Do you see it? Do you see the pattern? It’s all about me. It’s about my achievements, my talents, my sacrifices. I’m glorifying myself and expecting others to give me praise. The really pitiful part is when I go fishing for compliments. You know, the whole woe-is-me mentality. Telling others that I’m not good at something just so they will tell me that’s not true and I really am great. That’s so pathetic.

This also indicates to me that I find my identity in what I do, not who I am. There is nothing I can do, and nothing I cannot do, that will ever change who I am. And I am loved by God. He fought for me, and died for me. Whatever may happen, that truth remains.

No doubt that it feels good to be recognized, and to be given a sincere compliment. Realistically, however, I will never please everyone. And I’ll never please anyone all the time. I can’t expect to receive compliments for everything I do. I’m either going to be too honest, or too guarded. I’m either too permissive with my kids, or too restrictive. I’m either too healthy and intimidating, or I’m a slacker and need to do better. I want to feel justified in my thoughts and actions, so I look to others for affirmation.

Before I can stop looking to others for approval, I have to stop making myself the center of attention. When I focus on myself, everything else in life loses focus. My parenting suffers and I become short-tempered with my children. My teaching slacks and I become frustrated when they don’t learn quickly.

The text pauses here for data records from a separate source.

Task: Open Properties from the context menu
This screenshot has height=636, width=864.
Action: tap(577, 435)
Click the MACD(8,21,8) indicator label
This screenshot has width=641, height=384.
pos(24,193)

My writing becomes empty and pointless. My house begins to be a point of resentment because of the never ending supply of laundry and dishes.

First things first, I have to repent. I have to say I’m sorry to those I have offended and put unrealistic expectation on. And I have to apologize to my Savior. I have placed myself in the position that belongs to Him alone. After this I can change my focus, and redirect myself back to The Lord. I am then able to let go of the need for approval. I want to live this life seeking only the approval of my Lord. People die, family moves away, friendships fade, and marriages end. But God remains.

Unfortunately this has not been a one and done lesson in my life. Several times a week (or day) I have to repent, and then re-position my focus on what my main focus is, which is to glorify God. I want to love Him and to be obedient to Him and to what He has called me to do. I want to be a woman who exudes love because that is what is within me. I don’t want to hold back that love because of fear that it will not be returned in the way I think it should be. I want to encourage others because that is what God has created me to do, not because I secretly crave it for myself.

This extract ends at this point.